On pourrait ajouter les tensions qui s’enchainent en mer de Chine depuis quelques années et qui n’arrangent rien au problème ou encore l’épée de Damoclès que constitue l’accord passé avec la Corée du Nord au sujet du nucléaire, accord non respecté (comme pour l’Iran) qui depuis, reste un cauchemar pour le monde sous l’impulsion d’un dictateur fou (comme les mollahs iraniens).

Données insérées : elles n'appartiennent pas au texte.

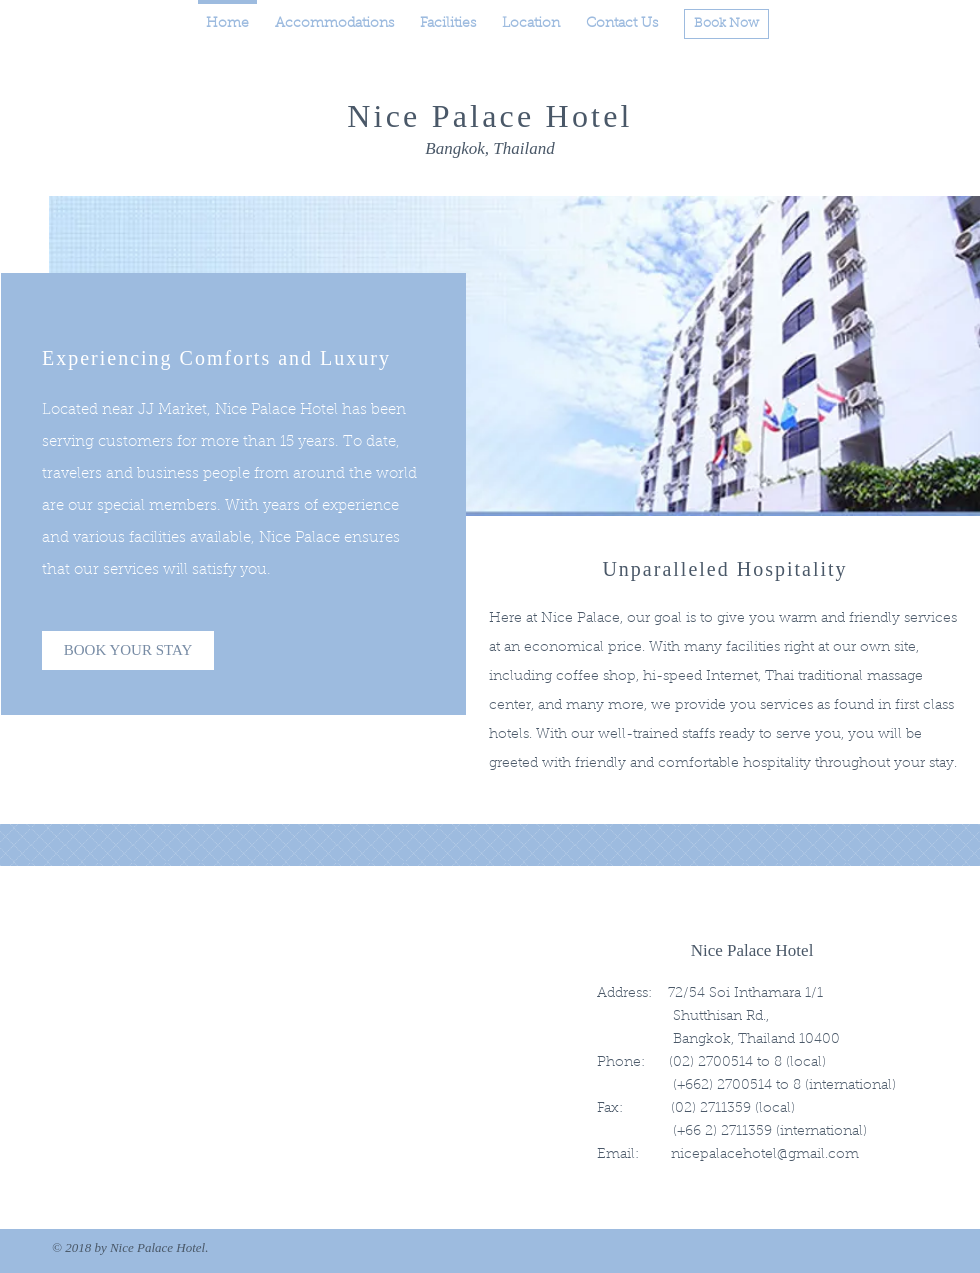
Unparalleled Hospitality (724, 569)
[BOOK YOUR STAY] (128, 650)
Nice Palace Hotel (489, 116)
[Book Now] (726, 24)
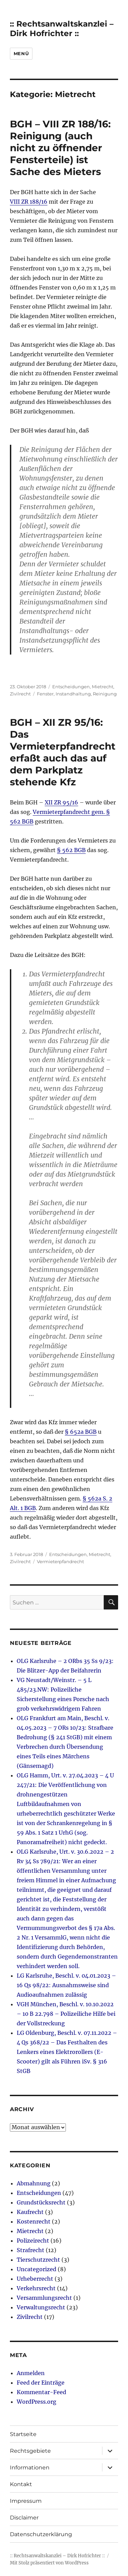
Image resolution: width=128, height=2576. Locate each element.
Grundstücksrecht (41, 2202)
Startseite (23, 2434)
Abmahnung (34, 2183)
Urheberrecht (35, 2278)
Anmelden (31, 2373)
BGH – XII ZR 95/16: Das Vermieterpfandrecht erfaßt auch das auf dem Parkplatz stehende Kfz (62, 752)
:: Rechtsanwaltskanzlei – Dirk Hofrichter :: (62, 28)
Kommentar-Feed (41, 2392)
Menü (21, 53)
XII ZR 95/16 (61, 802)
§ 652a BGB (81, 1431)
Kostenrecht (34, 2221)
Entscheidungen (71, 686)
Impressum (26, 2501)
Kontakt (21, 2484)
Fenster (45, 693)
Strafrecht (30, 2250)
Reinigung (105, 693)
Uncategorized (36, 2269)
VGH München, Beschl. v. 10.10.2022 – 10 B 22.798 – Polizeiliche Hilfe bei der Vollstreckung (66, 2014)
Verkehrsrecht (36, 2288)
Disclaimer (24, 2517)
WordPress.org (36, 2401)
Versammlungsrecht (44, 2297)
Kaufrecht (30, 2212)
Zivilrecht (20, 693)
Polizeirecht (33, 2240)
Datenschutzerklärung (41, 2534)
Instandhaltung (73, 693)
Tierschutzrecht (38, 2259)
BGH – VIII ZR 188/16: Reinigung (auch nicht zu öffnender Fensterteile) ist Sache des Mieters (60, 147)
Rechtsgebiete (30, 2451)
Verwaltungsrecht (41, 2307)
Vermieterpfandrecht (60, 1561)
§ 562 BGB (71, 850)
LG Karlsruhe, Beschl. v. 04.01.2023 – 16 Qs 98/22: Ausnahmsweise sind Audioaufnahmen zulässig (66, 1985)
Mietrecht (102, 686)
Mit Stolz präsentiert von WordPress (49, 2563)
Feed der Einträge (41, 2382)
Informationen (29, 2467)
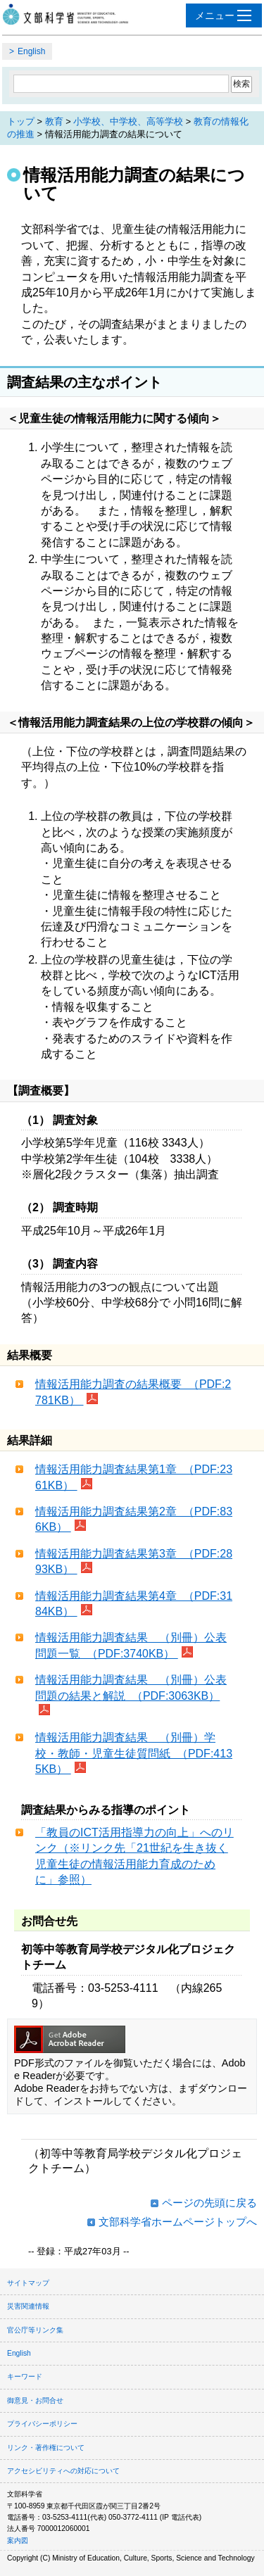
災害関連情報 (28, 2306)
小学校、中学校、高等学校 (128, 121)
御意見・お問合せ (35, 2400)
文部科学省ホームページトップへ (178, 2222)
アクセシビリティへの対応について (63, 2471)
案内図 (17, 2540)
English (31, 51)
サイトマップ (28, 2283)
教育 (54, 121)
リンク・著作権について (45, 2447)
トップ (20, 121)
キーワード (24, 2376)
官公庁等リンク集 (35, 2330)
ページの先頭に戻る (209, 2203)
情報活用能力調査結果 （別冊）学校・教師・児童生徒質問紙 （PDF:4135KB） (133, 1753)
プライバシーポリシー (42, 2423)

Cette photographie de la situation actuelle me laisse donc assez perplexe et croire que soutenir stratégiquement Poutine est aller pour nos propres intérêts est, je pense, illusoire. Certes, sans Poutine, il faut bien avouer que les puissances occidentales ne se pressaient pas pour éteindre le feu en Syrie et en Irak. Certes on peut aussi condamner la stupide déstabilisation des pays musulmans en voulant les mettre aux mains des frères musulmans qui ne représentent guère la plus modérée des courants de l’islam ou encore la parfaite idiotie de l’Europe à qui on peut appliquer aisément la fable de la Fontaine dans laquelle la grenouille voulait se faire plus grosse que le boeuf, concernant l’Ukraine etc.. etc.. Mais aujourd’hui la photographie qui consisterait à choisir les chiites plutôt que les sunnites ou inversement est bien plus problématique qu’il n’y parait.

En effet, il faut aussi ajouter un paramètre non négligeable de l’économie et aujourd’hui les politiques pro-arabes menées depuis des décennies ont conduit à la décrépitude de la France. On assiste aujourd’hui non seulement au niveau sociétal à cette revendication d’un islam politique qui veut s’imposer de façon toujours plus exigeant mais également, ce qu’on ne dit pas derrière, c’est le fait qu’on a dangereusement laissé filer l’économie aux mains de geants de l’islam qui ne manqueront donc pas de venir se faire la guerre sur nos territoires, et nous subirons de la même façon que d’autres ont subi les affres de la guerre froide qui choisissait d’autres terrains « de jeux » que leurs propres territoires. Ceci n’engage que moi, mais la photo simpliste du choix de l’un ou de l’autre est obsolète et si l’ère du numérique nous oblige à réinventer un modèle sociétal et économique, l’ère de la confrontation de l’islam chiite contre l’islam sunnite (avec les capitaux et les asservissements économiques divers dont nous faisons l’objet) doivent nous obliger à réinventer un autre modèle diplomatique et surtout une réaction intelligente qui permettra de remettre les pendules à l’heure.